◆ DIRECTIONS
Although the data below holds other lines too, output only those from the line with "FluentCart (156, 2109)" up to and including the line with "Fluent Support 101 (156, 1832)", exactly as they appear.
——————————
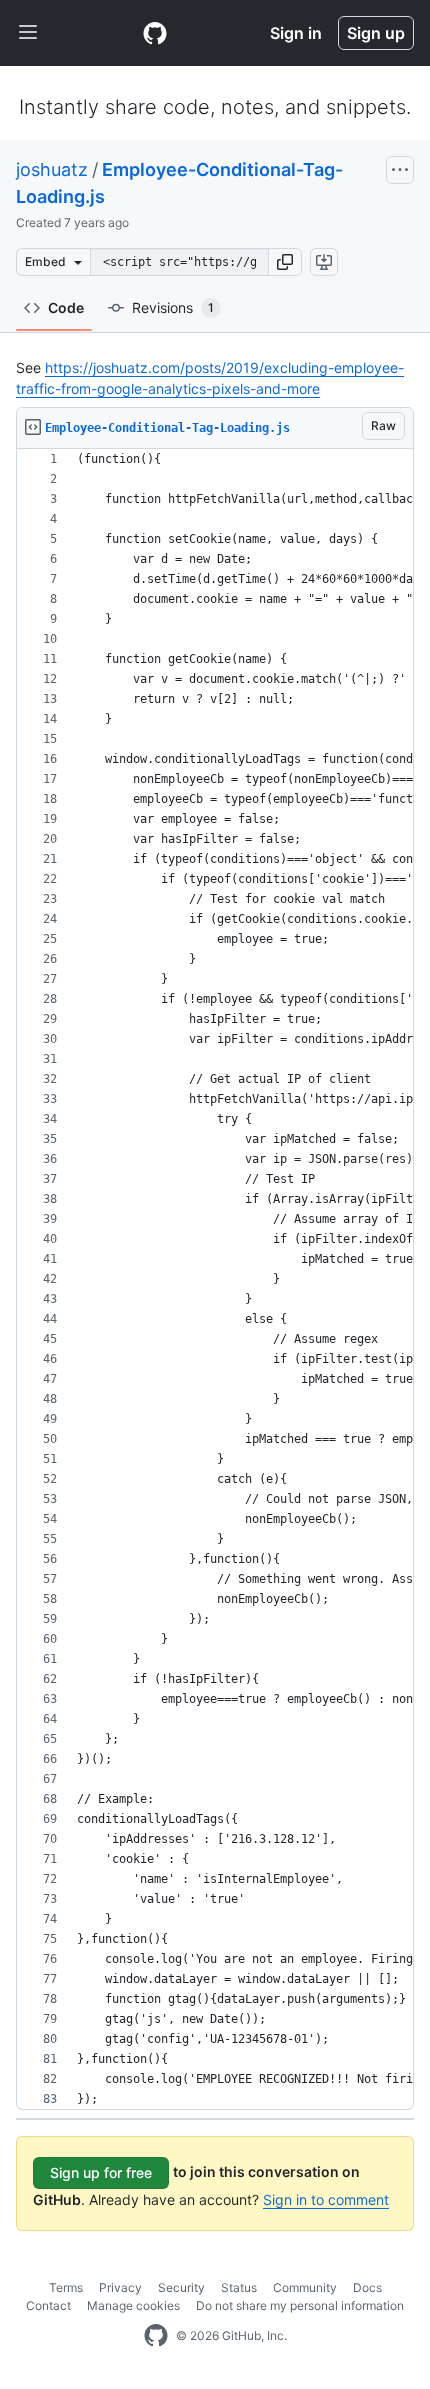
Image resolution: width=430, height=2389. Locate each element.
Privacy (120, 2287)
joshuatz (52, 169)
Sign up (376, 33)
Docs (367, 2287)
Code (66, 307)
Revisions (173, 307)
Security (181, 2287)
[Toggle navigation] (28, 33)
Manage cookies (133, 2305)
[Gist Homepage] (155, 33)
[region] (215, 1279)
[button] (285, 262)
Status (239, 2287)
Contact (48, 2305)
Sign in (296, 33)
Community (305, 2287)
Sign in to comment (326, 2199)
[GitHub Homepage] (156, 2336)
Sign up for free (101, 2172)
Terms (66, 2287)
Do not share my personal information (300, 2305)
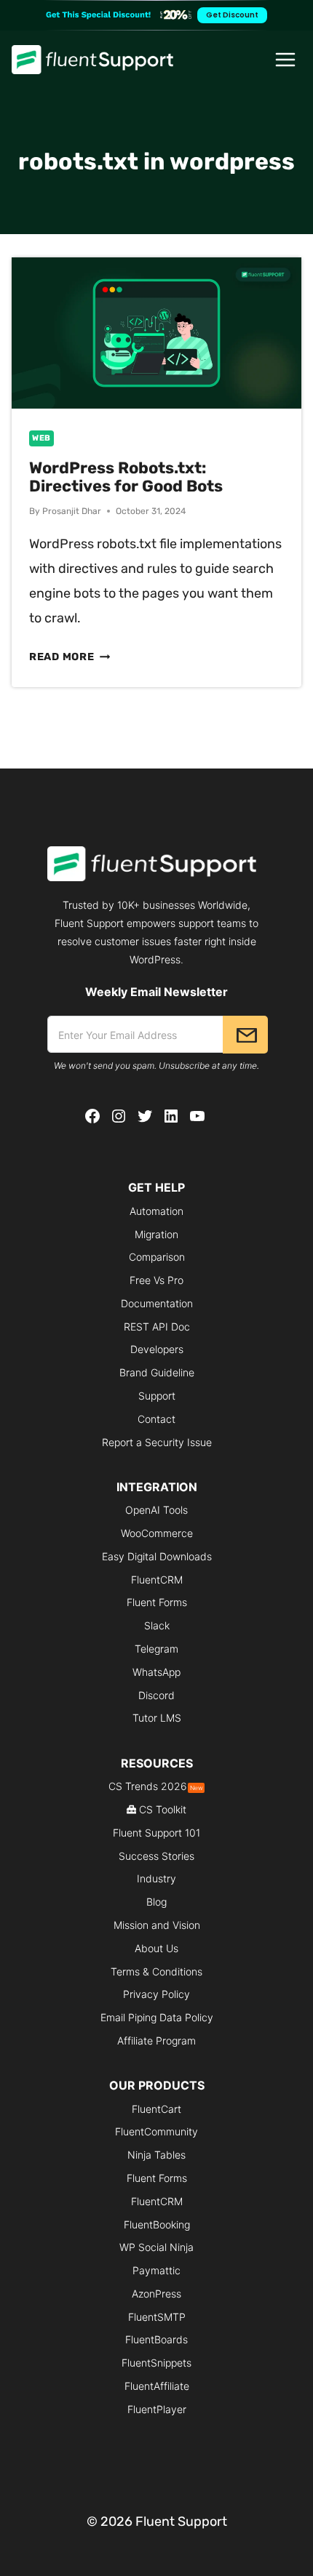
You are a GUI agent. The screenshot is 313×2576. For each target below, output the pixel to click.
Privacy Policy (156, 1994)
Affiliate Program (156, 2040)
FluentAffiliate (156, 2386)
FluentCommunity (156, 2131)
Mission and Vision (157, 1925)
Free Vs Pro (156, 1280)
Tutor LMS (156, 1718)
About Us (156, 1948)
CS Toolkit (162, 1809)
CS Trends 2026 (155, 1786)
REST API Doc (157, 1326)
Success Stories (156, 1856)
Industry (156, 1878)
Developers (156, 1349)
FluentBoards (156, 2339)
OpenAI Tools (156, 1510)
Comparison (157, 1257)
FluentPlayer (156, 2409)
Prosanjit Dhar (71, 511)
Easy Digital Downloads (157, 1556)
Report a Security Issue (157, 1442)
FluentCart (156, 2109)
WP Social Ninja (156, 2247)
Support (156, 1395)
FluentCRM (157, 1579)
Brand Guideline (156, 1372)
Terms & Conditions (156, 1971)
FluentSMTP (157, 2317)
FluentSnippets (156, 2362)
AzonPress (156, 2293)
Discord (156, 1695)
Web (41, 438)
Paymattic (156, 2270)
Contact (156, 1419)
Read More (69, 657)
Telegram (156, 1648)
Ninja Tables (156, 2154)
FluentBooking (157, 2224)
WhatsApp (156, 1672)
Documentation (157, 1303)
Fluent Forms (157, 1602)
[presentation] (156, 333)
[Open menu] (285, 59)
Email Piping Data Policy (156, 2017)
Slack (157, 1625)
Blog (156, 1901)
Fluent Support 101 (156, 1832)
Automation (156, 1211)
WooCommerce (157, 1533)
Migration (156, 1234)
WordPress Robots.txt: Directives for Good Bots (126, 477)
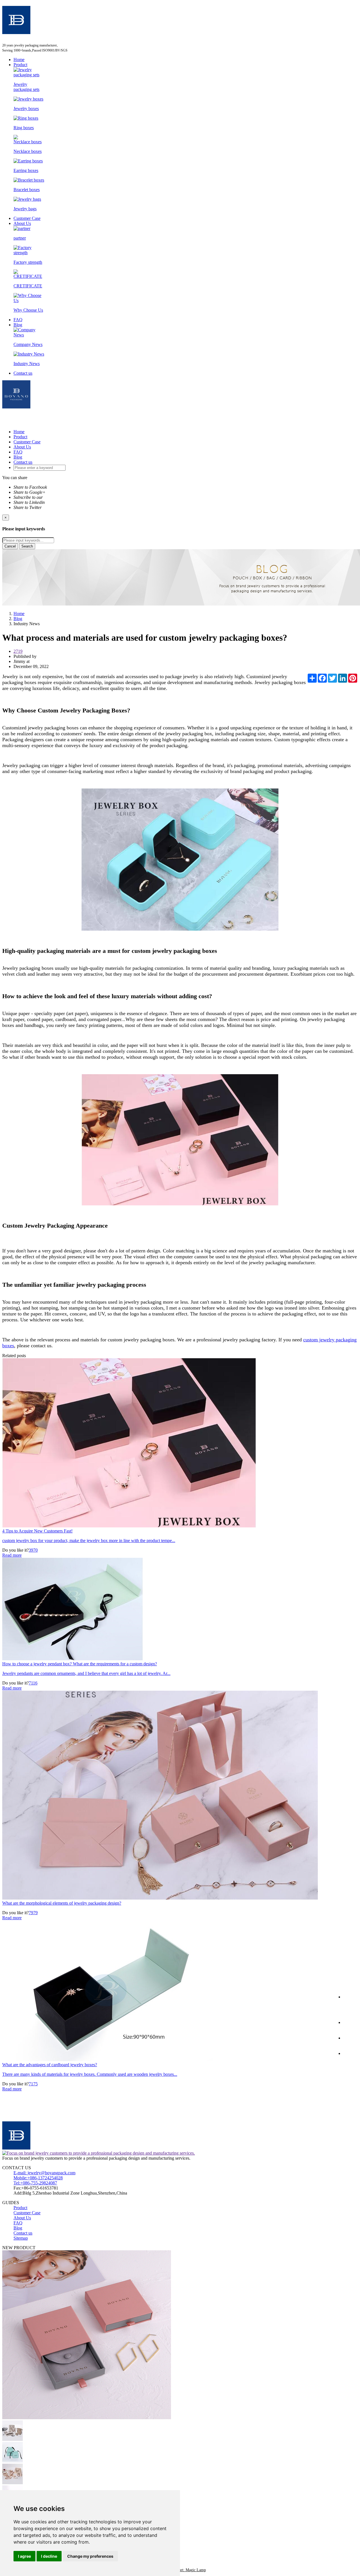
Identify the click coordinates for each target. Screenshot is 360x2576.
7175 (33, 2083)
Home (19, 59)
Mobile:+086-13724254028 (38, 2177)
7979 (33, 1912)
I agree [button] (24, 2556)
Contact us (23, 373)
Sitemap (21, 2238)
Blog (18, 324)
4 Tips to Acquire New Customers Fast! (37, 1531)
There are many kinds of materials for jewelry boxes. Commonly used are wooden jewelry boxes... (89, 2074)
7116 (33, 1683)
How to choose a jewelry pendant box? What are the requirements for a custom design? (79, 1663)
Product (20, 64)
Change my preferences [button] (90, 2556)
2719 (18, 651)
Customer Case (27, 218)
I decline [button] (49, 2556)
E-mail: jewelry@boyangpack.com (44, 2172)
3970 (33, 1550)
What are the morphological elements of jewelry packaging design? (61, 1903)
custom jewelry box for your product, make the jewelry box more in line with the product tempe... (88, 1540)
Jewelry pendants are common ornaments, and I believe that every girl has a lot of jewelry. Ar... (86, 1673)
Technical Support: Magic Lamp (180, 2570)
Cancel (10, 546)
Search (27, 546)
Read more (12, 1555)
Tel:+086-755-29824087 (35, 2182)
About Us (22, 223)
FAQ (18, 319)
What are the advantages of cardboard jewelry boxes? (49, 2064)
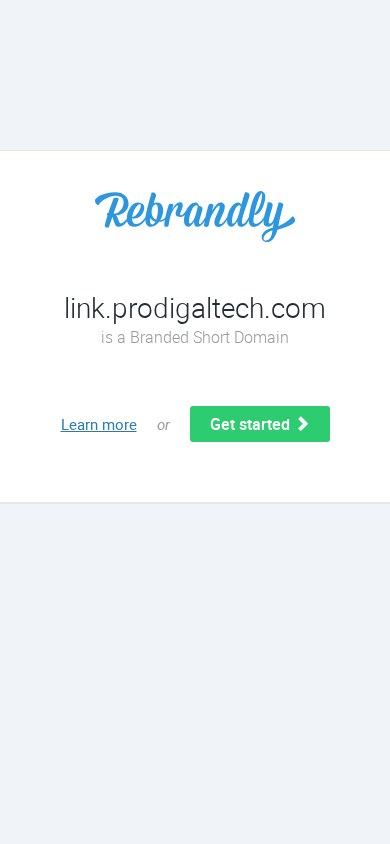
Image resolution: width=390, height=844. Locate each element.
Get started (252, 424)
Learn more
——————————
◆ WRITTEN SOLUTION
FluentCart (156, 2109)
WP Social Ninja (156, 2247)
Support (156, 1395)
FluentCRM (157, 1579)
Brand Guideline (156, 1372)
Terms & Conditions (156, 1971)
FluentSMTP (157, 2317)
FluentSnippets (156, 2362)
AzonPress (156, 2293)
Discord (156, 1695)
Web (41, 438)
Paymattic (156, 2270)
Contact (156, 1419)
Read More (69, 657)
Telegram (156, 1648)
Ninja Tables (156, 2154)
FluentBooking (157, 2224)
WhatsApp (156, 1672)
Documentation (157, 1303)
Fluent Forms (157, 1602)
[presentation] (156, 333)
[Open menu] (285, 59)
Email Piping Data Policy (156, 2017)
Slack (157, 1625)
Blog (156, 1901)
Fluent Support 101 (156, 1832)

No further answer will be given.